Armenia - The Armenian parliament committee on legal affairs meets in Yerevan, May 5, 2025.
Armenia - The Armenian parliament committee on legal affairs meets in Yerevan, May 5, 2025.

A pro-government parliamentarian has drafted a bill designed to combat a sharp increase in drug trafficking and abuse in Armenia with longer jail sentences, including life imprisonment.

Other lawmakers representing the ruling Civil Contract party as well as a senior government official objected to the proposed significant toughening of punishment as the Armenian parliament committee on legal affairs discussed it on Monday.

The annual number of drug-related crimes recorded by the Armenian police surged from 877 in 2018 to over 5,000 in 2023. The upward trend is widely blamed on increasingly accessible synthetic drugs mainly sold through the internet and, in particular, the social media platform Telegram.

“The scale of illegal drug trafficking has increased manifold in the past 5 years,” the author of the bill, Hayk Sargsian, said during the meeting of the parliament committee. He pointed out that the official number of such cases nearly doubled in 2023 alone.
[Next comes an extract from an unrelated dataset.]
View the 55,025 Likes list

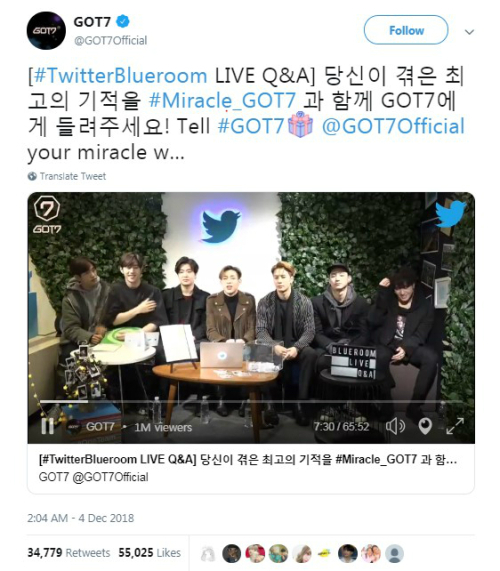(149, 553)
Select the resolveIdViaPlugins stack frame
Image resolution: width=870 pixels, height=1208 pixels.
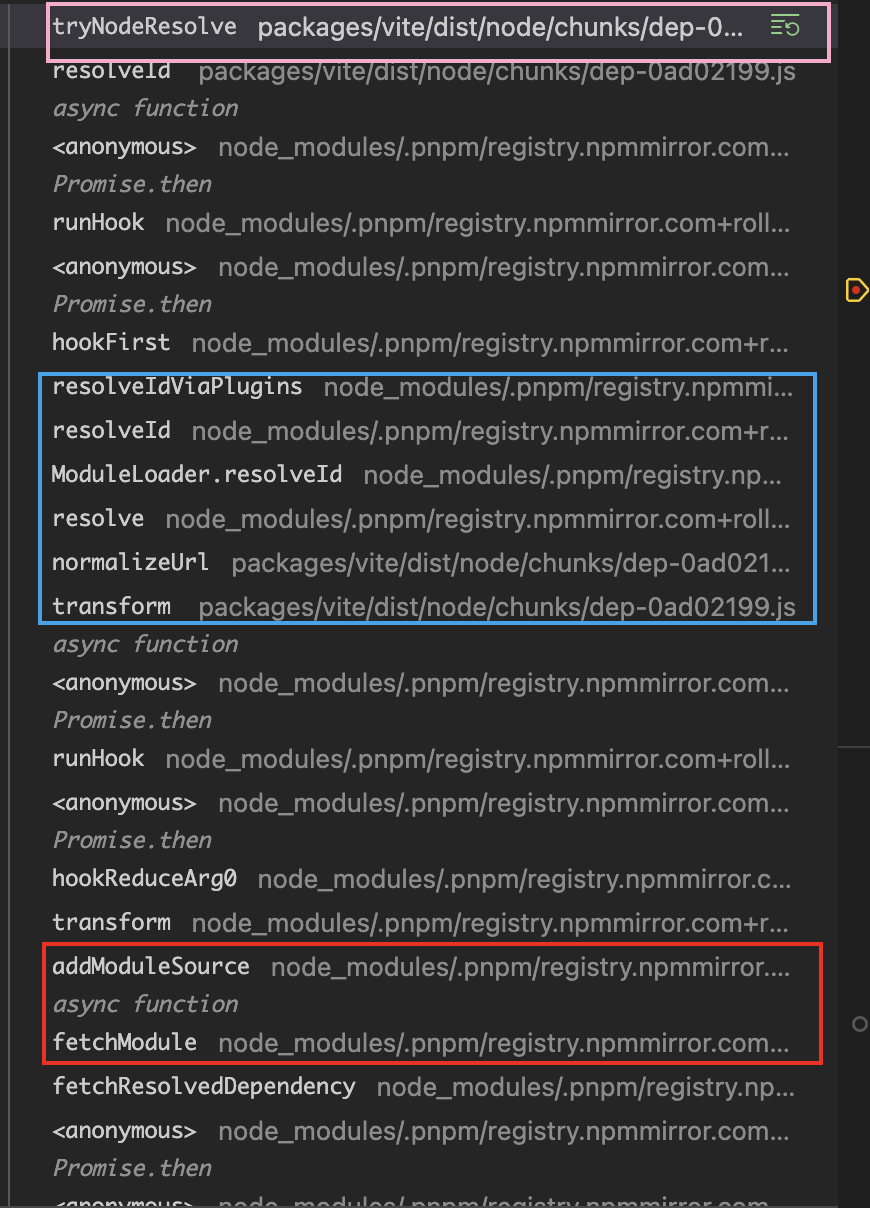[177, 387]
The bill would increase the minimum prison sentence for them from three to five years. The same type of crimes committed by “a group of individuals” using the Internet would be punishable by between 8 and 12 years’ imprisonment. Members of criminal groups using minors to sell drugs would face from 14 years to life in prison.

Gevorg Kocharian, a deputy justice minister attending the committee meeting, said that while the government supports the idea of treating online drug sales and the involvement of minors as aggravating circumstances it is against the longer jail terms sought by Sargsian. He said that they would not discourage drug trafficking.

Other pro-government lawmakers also voiced serious misgivings about the tougher punishment. They said the authorities should focus instead on preventing large-scale drug smuggling into the country.

The government proposed a dozen amendments that would water down the bill. Sargsian said he will try to come up with a compromise version over the next two months.

Both pro-government and opposition politicians are particularly concerned about drug trafficking in or around schools, which was virtually non-existent in Armenia several years ago. The government floated last fall the idea of introducing voluntary or selective trug tests for school students as well as law-enforcement and military personnel.

Artsvik Minasian, a parliament deputy from the opposition Hayastan alliance, complained on Monday that the government is against an opposition proposal to subject government ministers and lawmakers to such testing first. He said Hayastan is working on a relevant bill.

The increased drug-related cases have been a key factor behind considerable annual rise in Armenia’s overall crime rate registered since the 2018 “velvet revolution.” Critics claim that the country is not as safe as it used to be because its current government is more incompetent and softer on crime than the previous ones.